TEXT SEGMENT |
········

Executives at foreign companies in China increasingly believe the Chinese government targets their companies for unfair enforcement of anti-monopoly and other laws, according to the results of a new survey. The result, they say, is that if conditions fail to improve, they may cut investments.
In a survey conducted last month by the American Chamber of Commerce in China, 60 percent of the respondents said they feel foreign business is less welcome in the country than before. That percentage is up from 41 percent in a late-2013 survey. Furthermore, 49 percent said foreign companies are being singled out in recent pricing or anti-corruption campaigns.
American Chamber members say they have “growing perceptions that multinational companies are under selective and subjective enforcement by Chinese government agencies,” Greg Gilligan, the group’s chairman, wrote in a report, a recent Bloomberg article reports. Laws and rules “lack transparency and are at times only vaguely related to the particular case,” Gilligan continued.
Dozens of foreign companies—in industries such as pharmaceuticals, medical devices, high technology and autos—are being targeted, according to Les Ross, the American chamber’s vice chairman. For instance, Chinese regulators opened an anti-monopoly investigation into Microsoft Corp. in July.

········

WORK REQUEST A |
Reproduce the passage of the article on foreign companies in China starting at "Executives at foreign" and ending at "or anti-corruption campaigns.".
WORK REQUEST B |
Render this sentence from the article on foreign companies in China in Spanish: "For instance, Chinese regulators opened an anti-monopoly investigation into Microsoft Corp. in July."
The items after this point have nothing to do with the article on foreign companies in China.

········

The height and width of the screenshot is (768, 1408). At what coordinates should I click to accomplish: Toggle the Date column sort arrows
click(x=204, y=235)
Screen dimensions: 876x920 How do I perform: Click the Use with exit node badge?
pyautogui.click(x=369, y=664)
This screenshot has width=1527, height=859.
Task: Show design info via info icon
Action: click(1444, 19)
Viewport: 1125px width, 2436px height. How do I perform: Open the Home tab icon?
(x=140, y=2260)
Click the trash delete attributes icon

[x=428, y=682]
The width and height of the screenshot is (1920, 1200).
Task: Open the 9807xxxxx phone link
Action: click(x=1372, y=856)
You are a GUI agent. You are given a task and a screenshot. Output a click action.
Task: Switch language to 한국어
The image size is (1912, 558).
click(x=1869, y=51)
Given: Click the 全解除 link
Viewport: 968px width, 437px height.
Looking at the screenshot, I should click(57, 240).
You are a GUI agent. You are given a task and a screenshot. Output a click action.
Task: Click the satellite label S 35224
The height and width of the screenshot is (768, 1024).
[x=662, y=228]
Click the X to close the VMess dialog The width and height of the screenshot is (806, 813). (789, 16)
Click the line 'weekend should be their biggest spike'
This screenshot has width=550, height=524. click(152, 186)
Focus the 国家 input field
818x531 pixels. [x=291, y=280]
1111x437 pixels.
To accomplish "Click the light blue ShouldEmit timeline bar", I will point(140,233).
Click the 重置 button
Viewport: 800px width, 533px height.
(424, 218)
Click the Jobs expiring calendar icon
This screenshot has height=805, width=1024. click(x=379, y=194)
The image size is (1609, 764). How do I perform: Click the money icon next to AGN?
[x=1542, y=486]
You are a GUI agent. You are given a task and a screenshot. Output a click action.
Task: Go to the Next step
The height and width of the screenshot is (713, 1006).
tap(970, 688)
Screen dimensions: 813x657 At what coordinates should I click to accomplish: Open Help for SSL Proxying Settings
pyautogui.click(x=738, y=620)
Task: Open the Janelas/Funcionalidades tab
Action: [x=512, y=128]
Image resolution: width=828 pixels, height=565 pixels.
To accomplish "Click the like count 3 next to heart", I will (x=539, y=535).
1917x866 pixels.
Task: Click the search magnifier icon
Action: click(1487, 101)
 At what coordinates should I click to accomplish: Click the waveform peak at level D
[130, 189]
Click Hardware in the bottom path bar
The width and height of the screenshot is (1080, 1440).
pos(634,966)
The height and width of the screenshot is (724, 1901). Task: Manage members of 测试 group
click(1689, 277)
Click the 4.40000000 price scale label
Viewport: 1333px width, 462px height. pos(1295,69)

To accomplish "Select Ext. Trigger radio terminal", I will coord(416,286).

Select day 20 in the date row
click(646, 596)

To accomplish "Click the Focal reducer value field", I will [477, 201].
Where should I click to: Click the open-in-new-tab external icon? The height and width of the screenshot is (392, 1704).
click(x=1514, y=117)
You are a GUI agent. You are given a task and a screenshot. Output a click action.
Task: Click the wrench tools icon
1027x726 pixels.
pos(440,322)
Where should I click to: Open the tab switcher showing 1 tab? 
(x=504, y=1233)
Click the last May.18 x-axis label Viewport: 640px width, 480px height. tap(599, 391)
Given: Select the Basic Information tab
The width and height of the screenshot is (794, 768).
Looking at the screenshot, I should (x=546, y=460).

········

EXPECTED ANSWER A |
Executives at foreign companies in China increasingly believe the Chinese government targets their companies for unfair enforcement of anti-monopoly and other laws, according to the results of a new survey. The result, they say, is that if conditions fail to improve, they may cut investments.
In a survey conducted last month by the American Chamber of Commerce in China, 60 percent of the respondents said they feel foreign business is less welcome in the country than before. That percentage is up from 41 percent in a late-2013 survey. Furthermore, 49 percent said foreign companies are being singled out in recent pricing or anti-corruption campaigns.

EXPECTED ANSWER B |
Por ejemplo, los reguladores chinos abrieron una investigación antimonopolio contra Microsoft Corp. en julio.